Input rows

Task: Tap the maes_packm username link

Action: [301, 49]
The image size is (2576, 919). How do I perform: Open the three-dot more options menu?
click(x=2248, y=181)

==

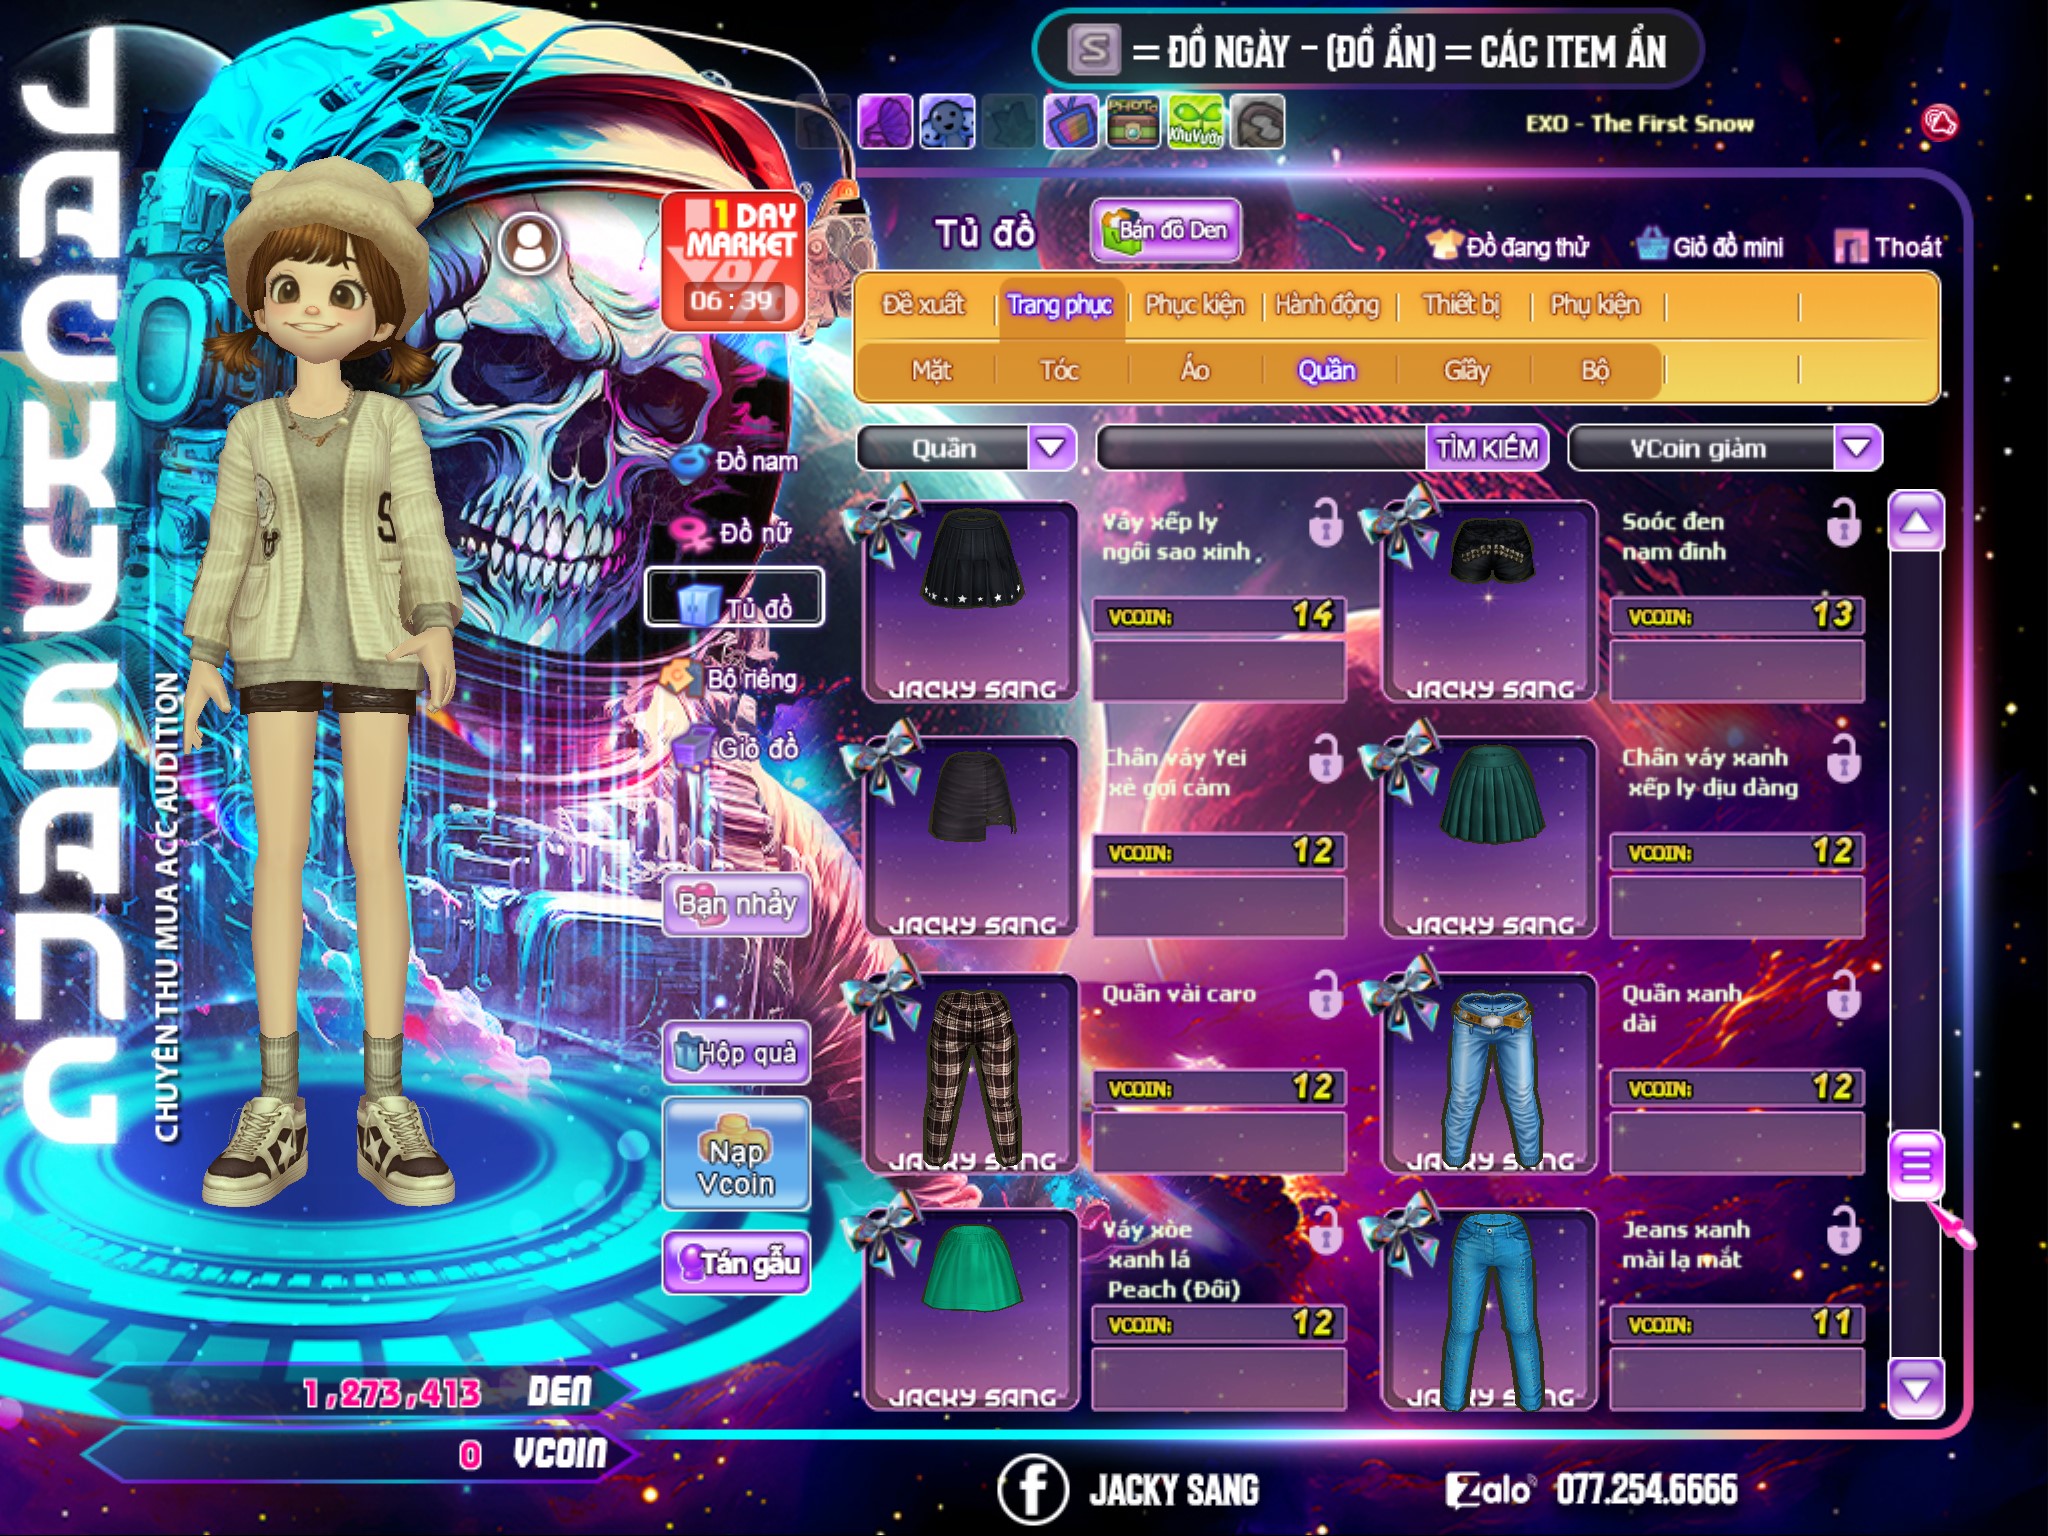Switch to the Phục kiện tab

==

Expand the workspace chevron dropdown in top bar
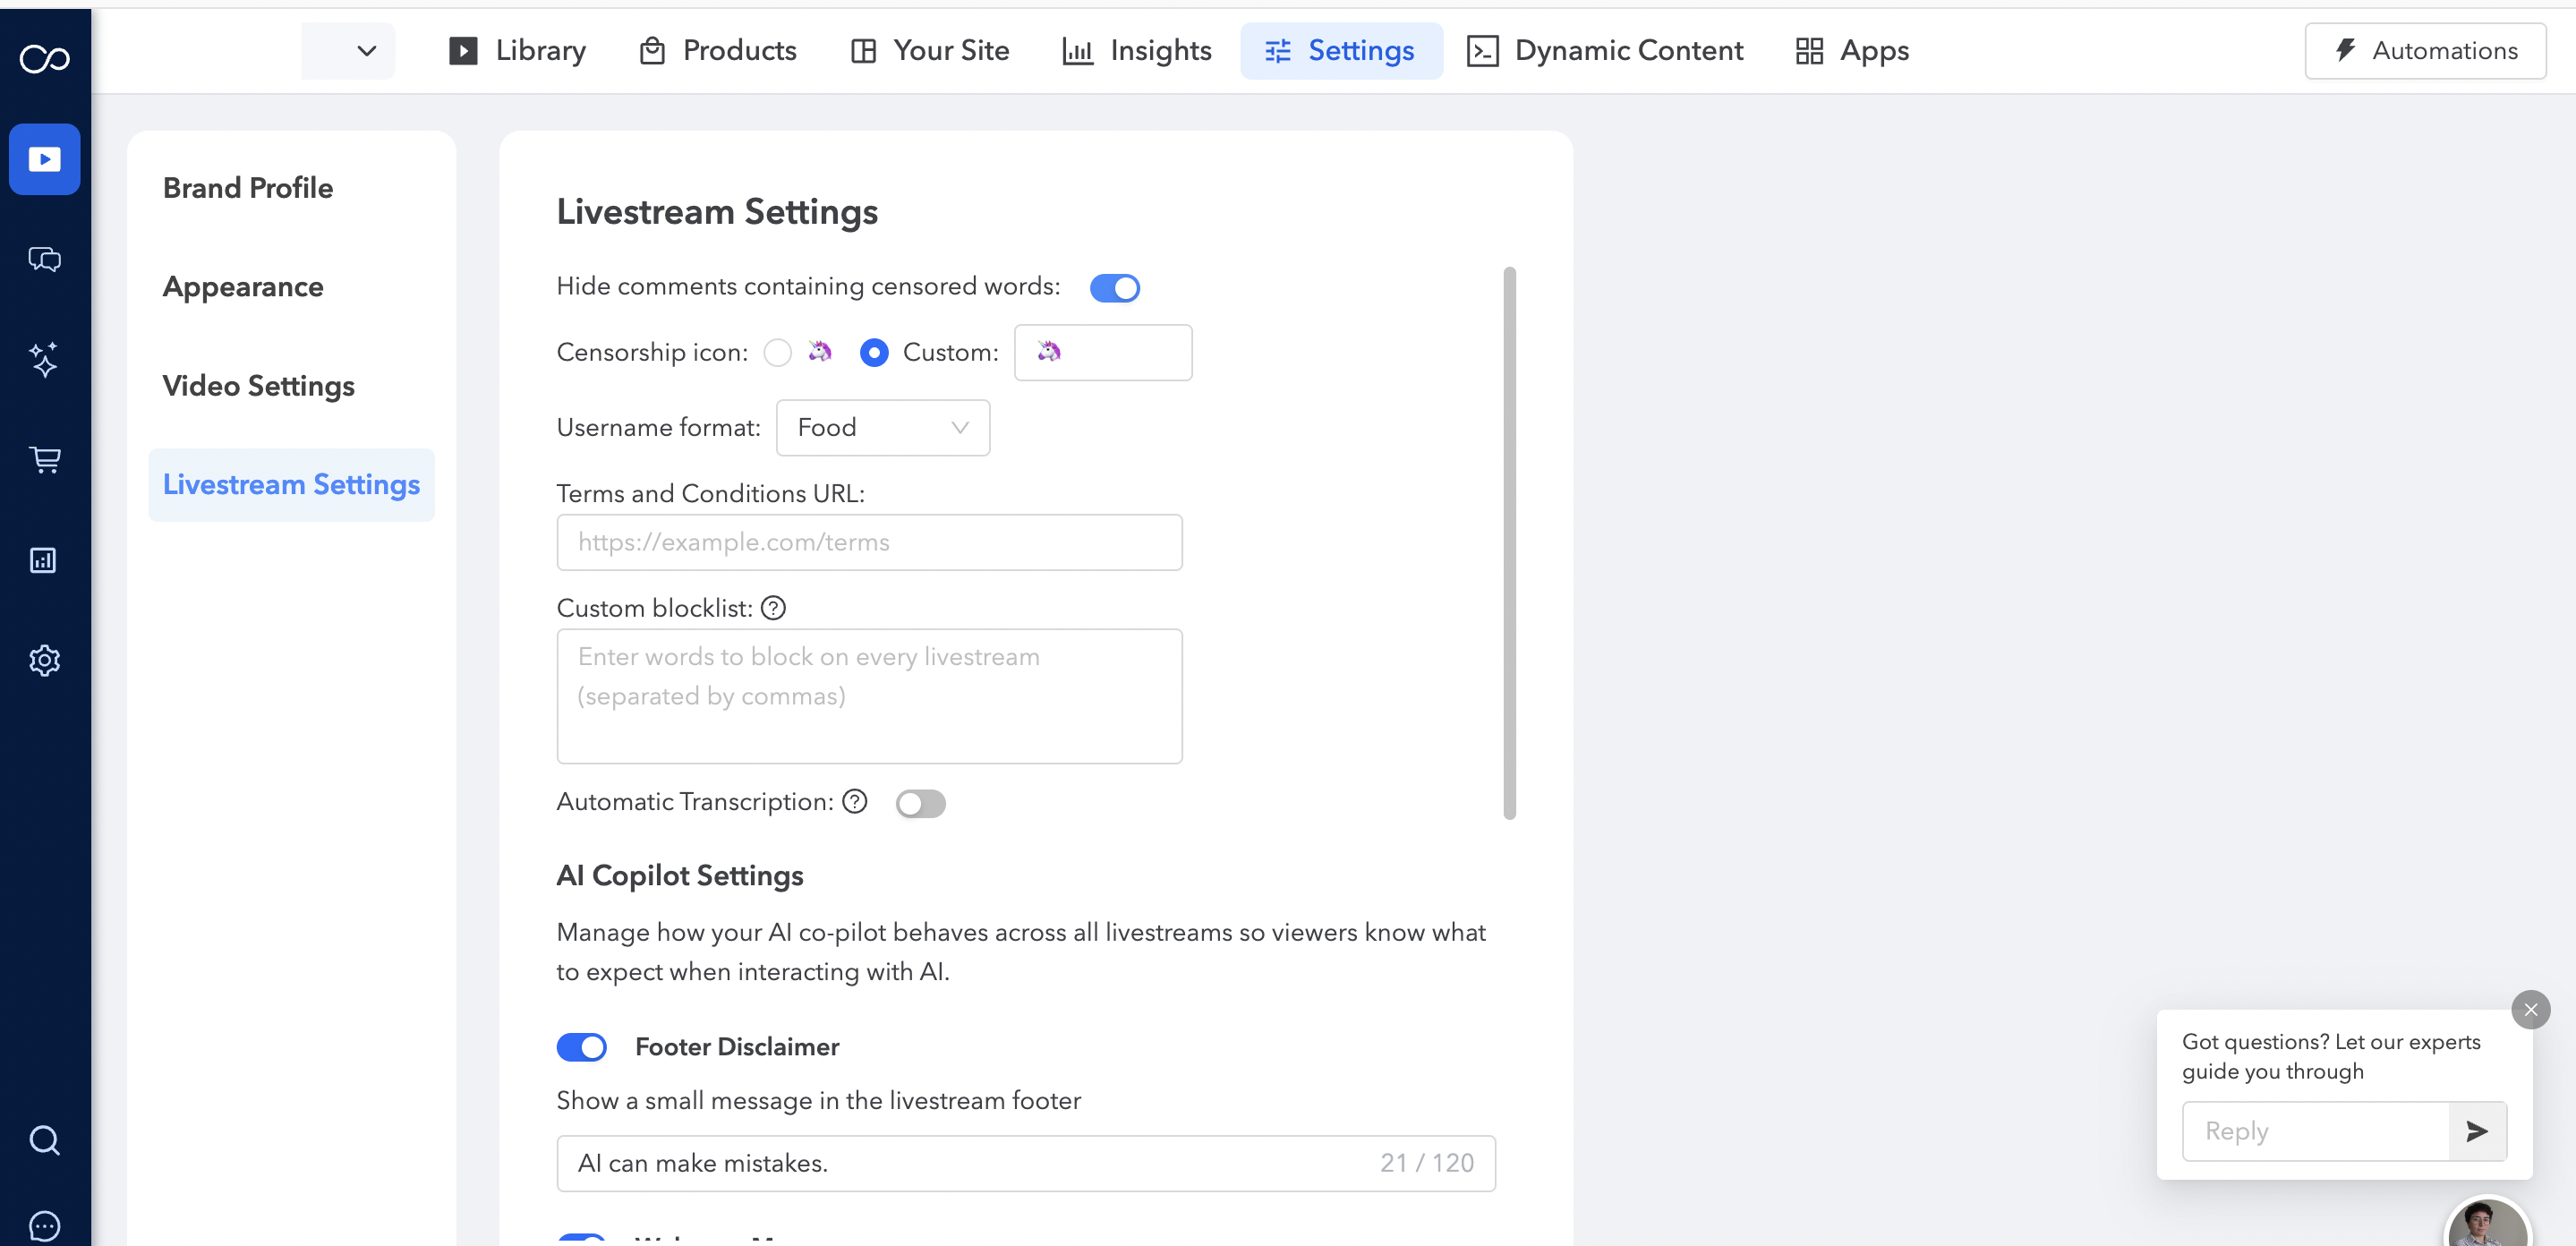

Aim of the task
Output the items from the line with "Task: Tap the maes_packm username link" through the line with "click(x=2248, y=181)", both included, as a two-column CSV with the headers instruction and response. Give one row per item, with its text and its answer each in a single quoted field and any line breaks replaced by spaces.

Final result
instruction,response
"Task: Tap the maes_packm username link","Action: [301, 49]"
"The image size is (2576, 919). How do I perform: Open the three-dot more options menu?","click(x=2248, y=181)"